Zu erledigen ->
[1] Entnehmen Sie dem Text über Indiens Atomenergiepläne wörtlich den Abschnitt von „Das Energieministerium von“ bis einschließlich „Geschäfte zu machen.“.
[2] Schreiben Sie den Text über die indischen Atomenergiepläne im Anschluss an seinen letzten Satz weiter.

Das Energieministerium von Indien hat angekündigt, 40.000 Megawatt Atom energie (das entspricht etwa 30 bis 35 AKW) bis 2020 neu bauen zu wollen. Obwohl Indien den Atomwaffensperrvertrag nicht unterzeichnet hat, stimmte die Nuclear Suppliers Group 2008 auf massiven Druck der USA zu, dass Indien Atomausrüstung importieren darf. Mit diesem Deal wollen die USA der amerikanischen Firma General Electric ermöglichen, Atomausrüstung zu liefern und damit gute Geschäfte zu machen.

Dennoch sind diese Pläne maßlos übertrieben, wie z.B. die indische Ökonomin M.V. Ramana feststellt. Sie empfiehlt einen Blick auf die bisherigen Erfahrungen: So plante die indische Atomenergiebehörde 1984 den Bau von Atomanlagen im Umfang von 10.000 MW bis 2000. Millionen wurden ausgegeben, aber 1998 war kein einziges MW gebaut. Dieselbe Behörde hofft heute, dass mit Aufhebung des Importverbots alles viel leichter sei. "Das löst jedoch nicht das Problem der hohen Kosten der Energieerzeugung, die weltweit für das langsame Wachstum der Atomenergie verantwortlich ist", so Ramana. Importierte Kraftwerke sind zu teuer, die Alternative, eigene Kapazitäten in Indien zu entwickeln, sehr langwierig. Ramana hält lediglich importierte Atomkraftwerke im Umfang von 8.000-10.000 MW bis zum Ende des nächsten Jahrzehnt für denkbar. "Aber selbst, wenn einige Reaktoren gebaut werden, wird Atomenergie voraussichtlich weder in Indien noch woanders großartig zunehmen, aus rein wirtschaftlichen Gründen", so Ramana.

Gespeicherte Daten
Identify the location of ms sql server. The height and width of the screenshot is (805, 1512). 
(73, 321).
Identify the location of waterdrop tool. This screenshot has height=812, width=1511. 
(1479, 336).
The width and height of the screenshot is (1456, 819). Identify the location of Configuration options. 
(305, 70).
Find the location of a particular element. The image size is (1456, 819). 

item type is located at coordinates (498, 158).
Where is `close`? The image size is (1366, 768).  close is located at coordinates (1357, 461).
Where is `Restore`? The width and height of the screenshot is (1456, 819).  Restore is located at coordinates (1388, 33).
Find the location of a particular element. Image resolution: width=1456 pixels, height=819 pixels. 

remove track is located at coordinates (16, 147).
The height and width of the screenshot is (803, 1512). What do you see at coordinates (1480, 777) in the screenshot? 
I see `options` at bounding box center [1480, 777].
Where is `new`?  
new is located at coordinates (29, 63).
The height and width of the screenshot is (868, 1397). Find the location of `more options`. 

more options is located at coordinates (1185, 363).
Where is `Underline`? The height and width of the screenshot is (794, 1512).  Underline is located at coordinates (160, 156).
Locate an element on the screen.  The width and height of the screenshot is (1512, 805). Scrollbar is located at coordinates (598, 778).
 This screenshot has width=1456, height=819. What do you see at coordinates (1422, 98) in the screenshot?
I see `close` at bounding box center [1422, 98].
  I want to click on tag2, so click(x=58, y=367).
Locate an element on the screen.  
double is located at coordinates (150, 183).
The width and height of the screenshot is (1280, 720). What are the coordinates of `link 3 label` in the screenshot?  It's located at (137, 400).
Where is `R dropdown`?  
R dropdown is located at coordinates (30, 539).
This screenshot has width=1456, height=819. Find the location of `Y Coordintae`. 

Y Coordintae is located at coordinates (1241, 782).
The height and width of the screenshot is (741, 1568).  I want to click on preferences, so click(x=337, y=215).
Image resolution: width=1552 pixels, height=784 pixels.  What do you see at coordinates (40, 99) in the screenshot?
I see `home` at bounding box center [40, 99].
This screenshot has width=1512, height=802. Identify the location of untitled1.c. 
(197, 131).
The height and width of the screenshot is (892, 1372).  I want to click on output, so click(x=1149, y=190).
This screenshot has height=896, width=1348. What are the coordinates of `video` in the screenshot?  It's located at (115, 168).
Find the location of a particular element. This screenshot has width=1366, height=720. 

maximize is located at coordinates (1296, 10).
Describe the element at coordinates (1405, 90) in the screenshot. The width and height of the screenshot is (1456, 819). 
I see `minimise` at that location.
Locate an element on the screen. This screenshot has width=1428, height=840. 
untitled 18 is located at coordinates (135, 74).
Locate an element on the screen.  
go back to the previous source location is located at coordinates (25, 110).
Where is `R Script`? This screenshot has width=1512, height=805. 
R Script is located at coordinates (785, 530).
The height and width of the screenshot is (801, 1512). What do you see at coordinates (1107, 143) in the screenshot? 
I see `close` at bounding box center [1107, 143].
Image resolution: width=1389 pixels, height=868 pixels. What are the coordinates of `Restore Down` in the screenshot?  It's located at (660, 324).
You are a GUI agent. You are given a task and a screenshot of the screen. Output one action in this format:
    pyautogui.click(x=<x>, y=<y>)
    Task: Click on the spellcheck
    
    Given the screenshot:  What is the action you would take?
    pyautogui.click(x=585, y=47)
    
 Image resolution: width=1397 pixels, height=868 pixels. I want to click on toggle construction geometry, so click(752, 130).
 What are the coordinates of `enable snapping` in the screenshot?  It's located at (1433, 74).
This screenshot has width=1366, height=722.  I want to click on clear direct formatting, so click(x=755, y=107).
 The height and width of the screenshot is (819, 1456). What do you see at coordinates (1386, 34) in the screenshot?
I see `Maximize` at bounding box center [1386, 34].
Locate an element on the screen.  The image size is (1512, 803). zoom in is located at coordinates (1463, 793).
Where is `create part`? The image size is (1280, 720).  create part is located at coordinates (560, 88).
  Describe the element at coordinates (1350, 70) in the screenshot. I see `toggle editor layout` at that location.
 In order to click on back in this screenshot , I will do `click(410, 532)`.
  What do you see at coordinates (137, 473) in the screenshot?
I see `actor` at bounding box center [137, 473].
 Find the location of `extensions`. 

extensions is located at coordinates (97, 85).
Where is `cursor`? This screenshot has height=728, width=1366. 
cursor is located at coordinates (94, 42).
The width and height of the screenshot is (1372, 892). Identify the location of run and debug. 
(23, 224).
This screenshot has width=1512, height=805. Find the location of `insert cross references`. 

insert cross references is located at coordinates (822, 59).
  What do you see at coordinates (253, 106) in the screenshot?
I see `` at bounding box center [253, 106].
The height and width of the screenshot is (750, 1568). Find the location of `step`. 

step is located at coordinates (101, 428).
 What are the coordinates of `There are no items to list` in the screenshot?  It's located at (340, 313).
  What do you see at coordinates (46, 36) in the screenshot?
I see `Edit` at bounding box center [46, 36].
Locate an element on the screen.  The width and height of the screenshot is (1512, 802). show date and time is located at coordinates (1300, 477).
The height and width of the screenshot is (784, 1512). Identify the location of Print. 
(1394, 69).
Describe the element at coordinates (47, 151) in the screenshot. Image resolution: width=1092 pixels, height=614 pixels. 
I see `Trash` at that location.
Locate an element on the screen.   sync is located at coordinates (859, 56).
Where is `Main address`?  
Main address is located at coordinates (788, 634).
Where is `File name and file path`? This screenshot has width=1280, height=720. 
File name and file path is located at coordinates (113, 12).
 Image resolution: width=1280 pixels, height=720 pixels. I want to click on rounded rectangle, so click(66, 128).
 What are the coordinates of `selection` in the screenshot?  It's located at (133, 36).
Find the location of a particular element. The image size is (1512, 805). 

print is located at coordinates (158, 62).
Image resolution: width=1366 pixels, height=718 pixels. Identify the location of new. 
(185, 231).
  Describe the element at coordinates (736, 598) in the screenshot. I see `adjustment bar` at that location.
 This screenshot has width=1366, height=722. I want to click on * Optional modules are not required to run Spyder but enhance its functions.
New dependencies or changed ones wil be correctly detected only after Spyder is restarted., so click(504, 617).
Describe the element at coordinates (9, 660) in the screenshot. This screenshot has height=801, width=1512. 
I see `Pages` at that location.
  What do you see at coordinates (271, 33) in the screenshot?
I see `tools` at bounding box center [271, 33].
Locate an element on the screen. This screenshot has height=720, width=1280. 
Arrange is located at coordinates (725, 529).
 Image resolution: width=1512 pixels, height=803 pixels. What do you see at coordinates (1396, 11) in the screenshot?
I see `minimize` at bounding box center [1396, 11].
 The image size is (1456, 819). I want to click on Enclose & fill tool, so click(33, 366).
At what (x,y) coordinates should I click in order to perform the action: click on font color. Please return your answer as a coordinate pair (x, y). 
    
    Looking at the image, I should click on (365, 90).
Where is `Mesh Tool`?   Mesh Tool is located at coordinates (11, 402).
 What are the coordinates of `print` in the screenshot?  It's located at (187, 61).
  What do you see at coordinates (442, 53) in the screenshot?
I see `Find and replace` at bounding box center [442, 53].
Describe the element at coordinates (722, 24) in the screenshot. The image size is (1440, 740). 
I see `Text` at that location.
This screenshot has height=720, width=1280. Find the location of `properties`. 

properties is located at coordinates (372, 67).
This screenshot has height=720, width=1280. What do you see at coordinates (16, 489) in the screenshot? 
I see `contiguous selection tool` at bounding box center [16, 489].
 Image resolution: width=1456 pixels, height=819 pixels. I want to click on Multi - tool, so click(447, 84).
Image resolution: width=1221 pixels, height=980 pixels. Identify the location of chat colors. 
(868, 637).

Lösungen unten ->
[1]
Das Energieministerium von Indien hat angekündigt, 40.000 Megawatt Atom energie (das entspricht etwa 30 bis 35 AKW) bis 2020 neu bauen zu wollen. Obwohl Indien den Atomwaffensperrvertrag nicht unterzeichnet hat, stimmte die Nuclear Suppliers Group 2008 auf massiven Druck der USA zu, dass Indien Atomausrüstung importieren darf. Mit diesem Deal wollen die USA der amerikanischen Firma General Electric ermöglichen, Atomausrüstung zu liefern und damit gute Geschäfte zu machen.

[2]
Unbekannte Größe China

Und China? Klar ist, dass die Kraftwerkskapazitäten enorm ausgeweitet werden, der Energiebedarf ist gewaltig. Der Löwenanteil an der Stromversorgung liegt aktuell bei Kohlekraftwerken, der momentane Anteil der Atomkraft ist eher marginal. Offizielle Pläne wollen den Ausbau der Atomenergie um 45.000 MW mit 40 AKW bis 2018. Ist das wahrscheinlich? Der britische Energieexperte Antony Froggatt erklärt: "Im Bereich Wind und Gas sehen wir, dass China in der Lage ist, extrem ehrgeizige Ziele einzuhalten und sogar zu übertreffen. Ihre Erfahrung mit dem Bau von Atomkraftwerken ist jedoch ziemlich eingeschränkt, dort gab es Verzögerungen und Probleme."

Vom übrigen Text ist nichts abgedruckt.